> Exercise directions
Pictures stay out. Everything else in the listing below gets written out exactly.
== Segment start ==
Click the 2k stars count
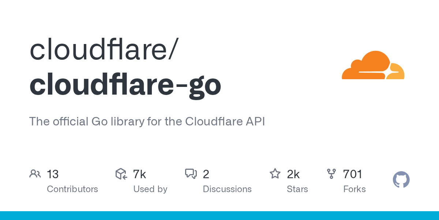The image size is (439, 220). click(x=293, y=174)
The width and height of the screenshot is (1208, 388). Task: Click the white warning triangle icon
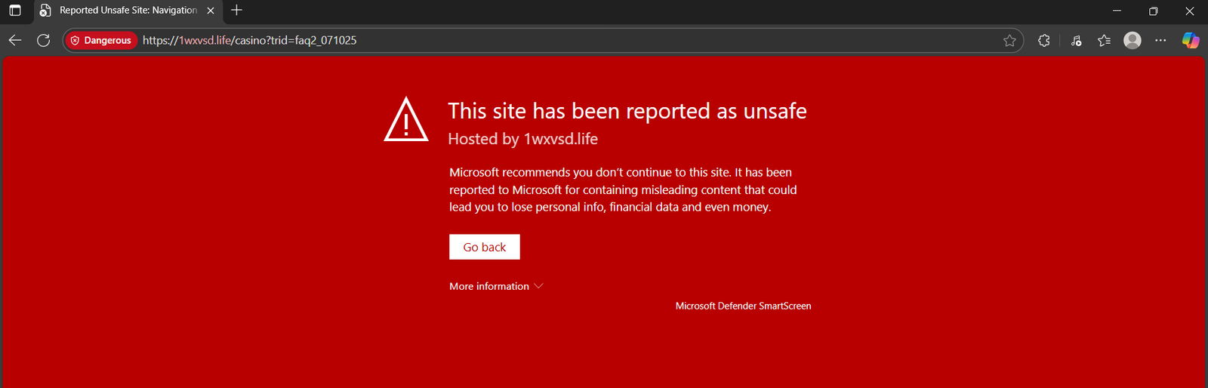point(406,120)
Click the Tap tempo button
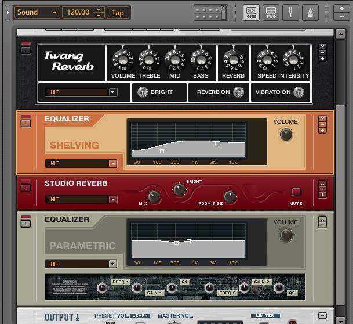Screen dimensions: 353x324 click(118, 12)
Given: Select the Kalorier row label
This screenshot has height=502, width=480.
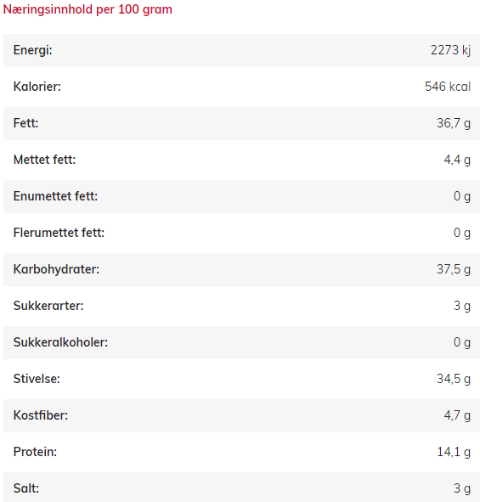Looking at the screenshot, I should click(37, 87).
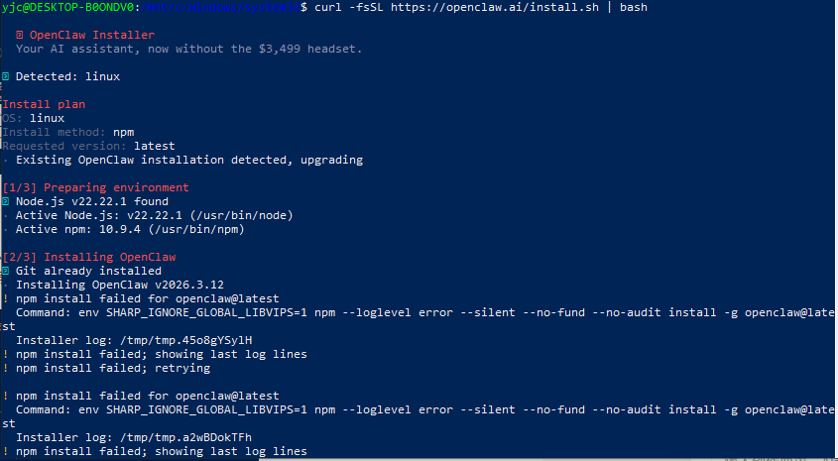Click the green yjc@DESKTOP-B0ONDV0 prompt text

[x=67, y=8]
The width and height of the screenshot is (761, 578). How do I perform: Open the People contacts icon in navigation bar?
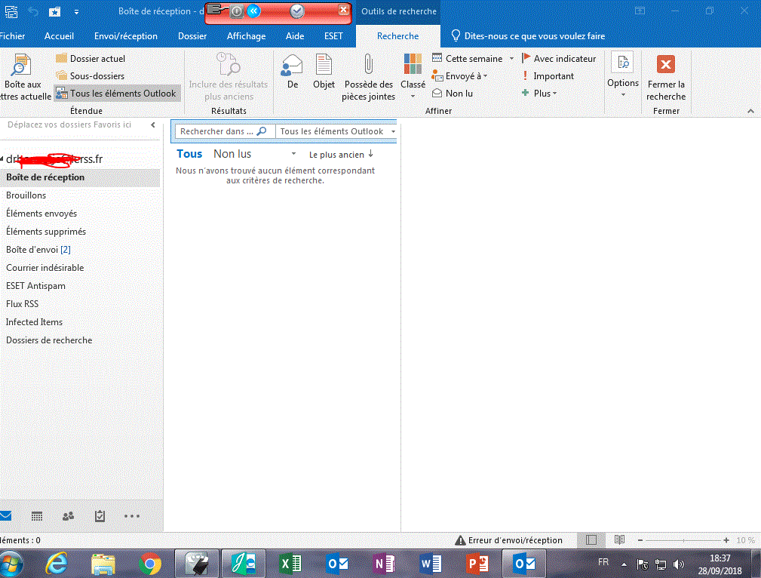click(x=69, y=516)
== Segment end ==
> Output for this task
Click the 2k stars count
The image size is (439, 220). click(x=293, y=174)
The width and height of the screenshot is (1208, 388). Task: Click the white warning triangle icon
point(406,120)
Click the Tap tempo button
Screen dimensions: 353x324 click(118, 12)
Given: Select the Kalorier row label
This screenshot has height=502, width=480.
Looking at the screenshot, I should click(37, 87).
Click the green yjc@DESKTOP-B0ONDV0 prompt text

[x=67, y=8]
The width and height of the screenshot is (761, 578). How do I perform: Open the People contacts icon in navigation bar?
click(x=69, y=516)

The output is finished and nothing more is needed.